I hope I brought some faint light about the way MINA is working from the inside out. Just tell me if it's enough for waht you need.

Thanks !

Thanks for the detailed explanation, Emmanuel. I actually understood most of this pretty well already, though, as I've been digging through the code quite extensively to try to understand what was going on.


But a) if I'm reading the code correctly, it looks like what you wrote is not exactly correct, and b) I'm not sure you understood what I was trying to communicate in my last message - that the way MINA is coded, having a thread pool executor for write operations is completely useless, since the write thread pool will *never* get used to actually perform socket IO.

Let me explain.  Let's say you have a filter chain like so:

DefaultIoFilterChainBuilder filterChainBuilder = protocolAcceptor.getFilterChain(); filterChainBuilder.addLast("codec", new ProtocolCodecFilter(codecFactory));
                threadPool = new OrderedThreadPoolExecutor();
filterChainBuilder.addLast("writer thread pool", new ExecutorFilter(threadPool, IoEventType.WRITE));
                protocolAcceptor.setHandler(protocolHandler);

So the intention here is that after the codec does its work (i.e., processes an incoming message and generates a response) the actual write operation (i.e., actually physically writing the IoBuffer bytes out to the socket) should get performed in a threadPool thread.

But that does not happen. Instead, the write operation gets performed in the IoProcessor thread. And then, later, although the filter chain does invoke filterWrite() and messageSent() on the ExecutorFilter, that winds up essentially being a NO-OP, since there is nothing downstream from the executor filter that is doing any socket IO. So the whole concept of a writer thread pool is not possible to implement the way MINA is coded.


I guess what I'm finding unexpected about the way MINA is coded is this:

I would expect that messages/method-calls would traverse down the filter chain and then, finally, after the final (tail) filter in the chain is executed, then MINA would write the output out to the socket.

But according to DefaultIoFilterChain.HeadFilter, it looks like the *head* of the filter chain, not the tail, is what's writing the output out to the socket:

    private class HeadFilter extends IoFilterAdapter {
        @SuppressWarnings("unchecked")
        @Override
        public void filterWrite(NextFilter nextFilter, IoSession session,
                WriteRequest writeRequest) throws Exception {
...
            s.getWriteRequestQueue().offer(s, writeRequest);



I don't quite understand this. And as a matter of fact, it seems like this could cause some VERY unexpected behavior.

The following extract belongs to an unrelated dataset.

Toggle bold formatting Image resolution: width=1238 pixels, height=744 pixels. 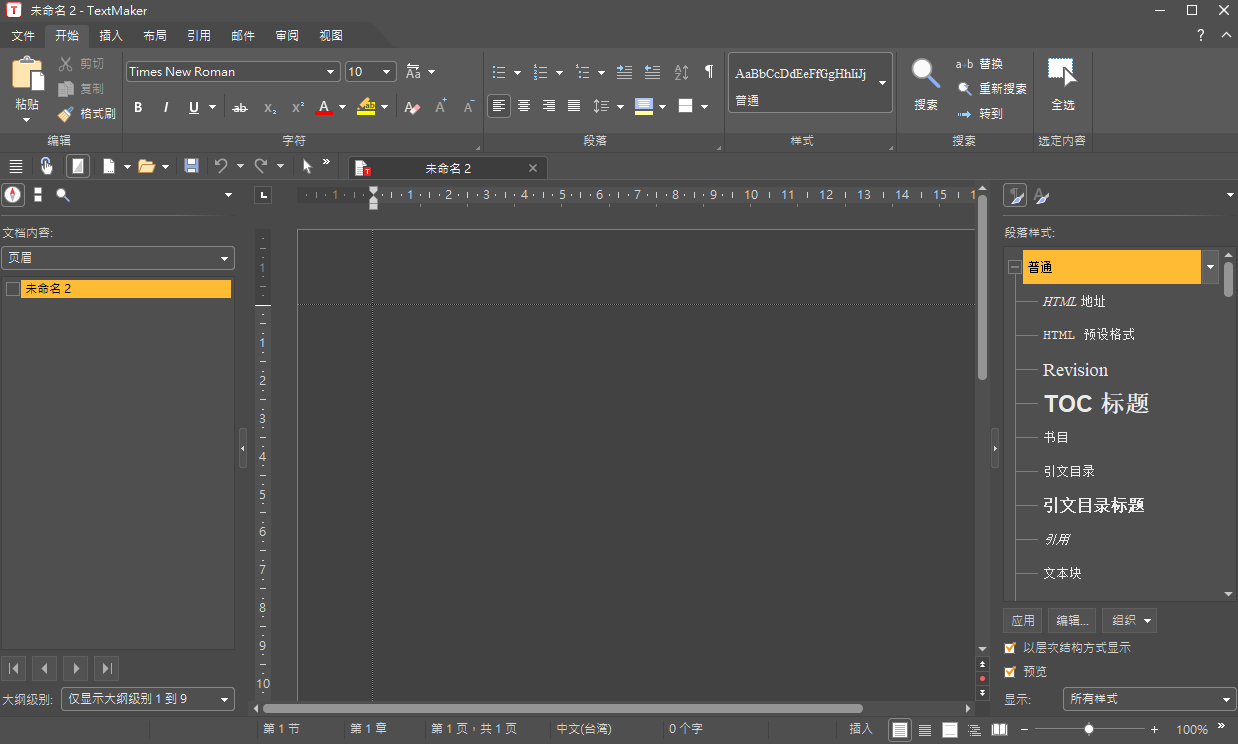138,107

For example, say I wanted to add a org.apache.mina.filter.util.WriteRequestFilter at the end of my filter chain which alters the outgoing message before it gets sent. But this would not work! Since the message gets queued for send at the *head* of the filter chain, any changes I make to the message at the tail of the chain would have no effect.


In any case, the bottom line is: it looks like my efforts to try to get MINA to send messages out through the socket in a different thread cannot be successful. No matter how I configure things, MINA will always do the socket IO in the IoAcceptor thread.

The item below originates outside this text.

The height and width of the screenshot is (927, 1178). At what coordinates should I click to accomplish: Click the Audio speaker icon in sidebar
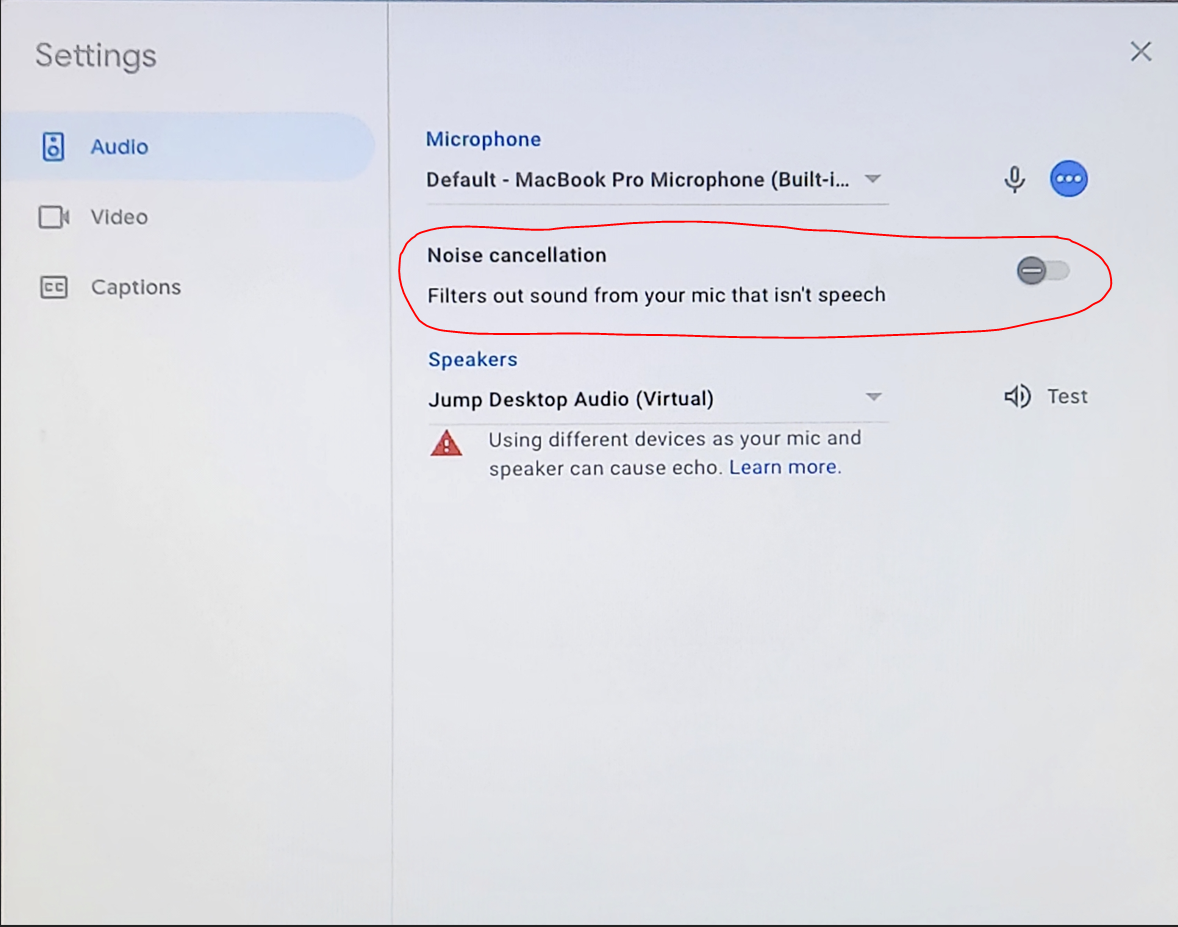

It's easy to verify this, by the way: Try adding a "write thread pool" to your filter chain like I described above. Then, in the messageReceived() method of your protocol handler, where you write your response, include the following code:

                WriteFuture writeFuture = session.write(responseStr);
                writeFuture.addListener(
                        new IoFutureListener<WriteFuture>() {
                                public void operationComplete(WriteFuture 
future) {
System.out.println("message write occurred in thread: "+Thread.currentThread().getName());
                                }
                        }
                );

On my machine, the output always occurs in thread "NioProcessor-1", instead of one of the executor filter threads.


I hope I was clearer this time and that this makes some sense to you.

Can you shed any light on what's happening here and/or why the write request is getting queued in the head filter?